L’evangelista Luca, che ci ha accompagnato nell’anno liturgico appena concluso, nel libro degli Atti degli Apostoli, raccontando l’evento dell’Ascensione, scrive: «Mentre lo guardavano, Gesù fu elevato in alto e una nube lo sottrasse ai loro occhi. Essi stavano fissando il cielo mentre egli se ne andava, quand’ecco due uomini in bianche vesti si presentarono a loro e dissero: “Uomini di Galilea, perché state a guardare il cielo? Questo Gesù che di mezzo a voi è stato assunto in cielo, verrà allo stesso modo in cui l’avete visto andare in cielo”» (At 1, 10-11).
La Chiesa Sposa, che vive nell’attesa del ritorno dello Sposo, conserva nel cuore quello sguardo rivolto verso il cielo e ogni anno, nel tempo di Avvento, torna a lanciarlo in alto per poter scorgere la venuta del suo Signore.
L’Avvento non è, quindi, una semplice preparazione al Natale, quasi dovessimo fingere che Gesù non sia nato per poi doverci fintamente stupire della sua nascita nella notte santa. Esso è piuttosto il «sacramento» della venuta del Signore, perché memoria viva della sua incarnazione, attualizzazione del suo venire oggi dentro la nostra vita, anticipazione della sua venuta definitiva. Nell’attesa la Chiesa, come ogni sposa, non ha altra occupazione se non quella di farsi bella per lo Sposo. Lo Spirito Santo è il suo “cosmetico”, che agisce operando la sua conversione non con la paura per la minaccia dell’arrivo di un giudice severo, ma con la gioia per il ritorno dello Sposo. Per questo lo Spirito e la Sposa dicono: «Vieni!» (Ap 22, 17). L’invocazione che riempie il tempo di Avvento è già forte della presenza del Signore, che, venuto nel suo Natale nella carne, rimane con noi nel suo Santo Spirito, del quale la nostra carne è tempio. Se ogni anno noi celebriamo l’Avvento, esso non è la semplice ripetizione di quello precedente. È una nuova venuta del Signore nella Chiesa, nelle anime, nel mondo. Il simbolo più eloquente dell’Avvento è l’Etimasia, il trono vuoto degli antichi mosaici che vediamo in alcune nostre chiese, segno del nostro cuore che ha bisogno di accogliere ogni volta la tenerezza e l’amore di Dio.

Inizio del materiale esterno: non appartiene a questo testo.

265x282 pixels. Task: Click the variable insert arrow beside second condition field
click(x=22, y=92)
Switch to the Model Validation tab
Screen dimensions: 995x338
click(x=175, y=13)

Il desiderio dell’incontro con la luce di Cristo si manifesta bene nel rito del lucernario, con il quale abbiamo voluto aprire la celebrazione del vespro, e nasce anche dalla consapevolezza della nostra fragilità, che però non si deve mai chiudere in se stessa, ma trovare invece, alla luce della fede, la forza di aprirsi all’azione della Grazia. «È giusto e santo che in ogni tempo celebriamo te, Figlio di Dio. Tu sei la Luce del mondo!»: così canta l’antico inno liturgico dal titolo O Luce gioiosa. In una sua poesia, David Maria Turoldo descriveva con queste parole il grido dell’uomo che invoca la venuta del Signore:
Vieni di notte, ma nel nostro cuore è sempre notte: e dunque vieni sempre, Signore.
Vieni in silenzio, noi non sappiamo più cosa dirci: e dunque vieni sempre, Signore.
Vieni in solitudine, ma ognuno di noi è sempre più solo: e dunque vieni sempre, Signore.
Vieni, figlio della pace, noi ignoriamo cosa sia la pace: e dunque vieni sempre, Signore.
Vieni a liberarci, noi siamo sempre più schiavi: e dunque vieni sempre, Signore.
Vieni a consolarci, noi siamo sempre più tristi: e dunque vieni sempre, Signore.
Vieni a cercarci, noi siamo sempre più perduti: e dunque vieni sempre, Signore.
Vieni, tu che ci ami, nessuno è in comunione col fratello se prima non è con te, o Signore.
Noi siamo tutti lontani, smarriti, né sappiamo chi siamo, cosa vogliamo:
vieni, Signore. Vieni sempre, Signore.